Wendell avançait d'un pas rapide, s'efforçant de ne pas trébucher sur les innombrables détritus qui jonchaient son chemin. La lumière de sa lampe torche, outre l'éclat blafard des cieux, était la seule à éclairer la scène.
Le jeune homme était vêtu d'un épais blouson délavé et d'un treillis noir. Il avait également sa fidèle casquette des Jayhawks retournée sur sa tête. Il portait en outre un imposant sac à dos mis en bandoulière et un holster duquel dépassé la crosse nacrée d'un antique revolver se balançait en cadence sur sa hanche droite. Wendell se sentait un peu ridicule vis-à-vis du choix de cette arme, mais avec son bras en moins il n'avait pas d'autre alternative que d'imiter ainsi les cow-boys d'antan. Par les temps qui couraient, mieux valait être armé...
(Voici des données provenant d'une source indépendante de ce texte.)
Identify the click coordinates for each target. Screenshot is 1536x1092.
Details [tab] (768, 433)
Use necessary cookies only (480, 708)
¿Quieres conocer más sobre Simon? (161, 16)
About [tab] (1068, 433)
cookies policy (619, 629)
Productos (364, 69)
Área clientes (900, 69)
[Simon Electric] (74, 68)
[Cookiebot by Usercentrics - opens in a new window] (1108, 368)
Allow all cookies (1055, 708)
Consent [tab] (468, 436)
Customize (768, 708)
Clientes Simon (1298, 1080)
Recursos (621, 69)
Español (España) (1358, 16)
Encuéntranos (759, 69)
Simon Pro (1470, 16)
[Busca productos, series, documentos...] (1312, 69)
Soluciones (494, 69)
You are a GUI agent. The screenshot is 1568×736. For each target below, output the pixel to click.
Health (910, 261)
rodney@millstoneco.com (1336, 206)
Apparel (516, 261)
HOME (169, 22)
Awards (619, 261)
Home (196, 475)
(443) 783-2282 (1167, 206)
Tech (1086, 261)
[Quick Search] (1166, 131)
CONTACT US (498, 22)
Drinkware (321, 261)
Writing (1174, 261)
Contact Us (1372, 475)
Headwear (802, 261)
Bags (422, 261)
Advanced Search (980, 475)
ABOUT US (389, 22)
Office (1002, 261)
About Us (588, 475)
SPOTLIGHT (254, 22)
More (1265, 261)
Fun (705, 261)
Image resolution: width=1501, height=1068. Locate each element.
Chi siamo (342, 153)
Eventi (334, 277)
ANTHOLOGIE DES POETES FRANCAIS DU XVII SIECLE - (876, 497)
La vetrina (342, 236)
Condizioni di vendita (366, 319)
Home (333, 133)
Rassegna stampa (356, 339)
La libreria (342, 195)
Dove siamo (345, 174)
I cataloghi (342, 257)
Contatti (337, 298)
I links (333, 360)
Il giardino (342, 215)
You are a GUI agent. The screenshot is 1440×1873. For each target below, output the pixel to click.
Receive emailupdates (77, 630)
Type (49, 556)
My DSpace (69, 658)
Le bruit de ses bottes était le seul à transpercer le lourd silence qui baignait l'atmosphère. Il se répercutait sur les murs des maisons avec un sinistre écho, rendant sa progression plus pénible encore.
Le jeune homme s'arrêta un instant pour souffler. Il se trouvait près d'une voiture couverte de sang séché et de poussière. Une corvette, à en croire le logo fixé sur le capot. Un corps était assis à la place du conducteur. Sa tête, en partie cachée par une épaisse masse de cheveux, ne lui permit pas de déterminer s'il s'agissait d'un homme ou d'une femme. Cependant, la robe souillée de poussière de l'inconnue tentait de prouver qu'elle faisait partie de la deuxième catégorie. Impossible de savoir de quoi était morte la malheureuse. Peut-être avait-elle été victime des radiations ? Où des pillards ? Dans ce monde devenu fou toutes les hypothèses étaient possibles...
Wendell détourna le regard de cette vision morbide. Presque inconsciemment, il leva le nez vers le ciel. Le temps était dégagé ce soir. Au-dessus de sa tête, les étoiles brillaient, certaines seules dans leur coin, d'autres serrées les unes contre les autres, dessinant des constellations. Le jeune homme se rappela avoir lu dans un magazine qu'il fallait des milliers d'années pour que leurs rayonnements ne parviennent jusqu'à la terre. Il réalisa alors qu'il ne contemplait peut-être que les images d'âmes disparues depuis des décennies. Cette pensée le fascina et l'effraya tout autant.
La morsure glacée du vent contre sa peau le fit frissonner. La halte avait assez duré. Il reprit son chemin en quête d'un abri pour la nuit. Le salut se présenta sous la forme d'une épicerie aux vitrines défoncées.
La porte de la boutique avait été enfoncée et pendait mollement sur ses gonds. La main du jeune homme effleura machinalement la crosse du revolver. Wendell avait toujours détesté les armes à feux, mais bizarrement, le fait d'avoir cet instrument de mort à ses côtés, le rendait plus serein. Le contact froid du métal entre ses doigts lui donna l'assurance nécessaire pour pénétrer dans les ténèbres du magasin.
Son premier réflexe fut d'appuyer sur l'interrupteur qui se trouvait à sa droite. Il ne fut même pas surpris lorsque rien ne se passa. Wendell se reprocha mentalement sa stupidité. Le bâtiment, comme tous les autres en ville, avait été déserté par la fée électricité. C'était d'ailleurs le cas de toutes les localités qu'il avait traversés ces deux dernières semaines. Pourquoi aurait-ce été différent ici ?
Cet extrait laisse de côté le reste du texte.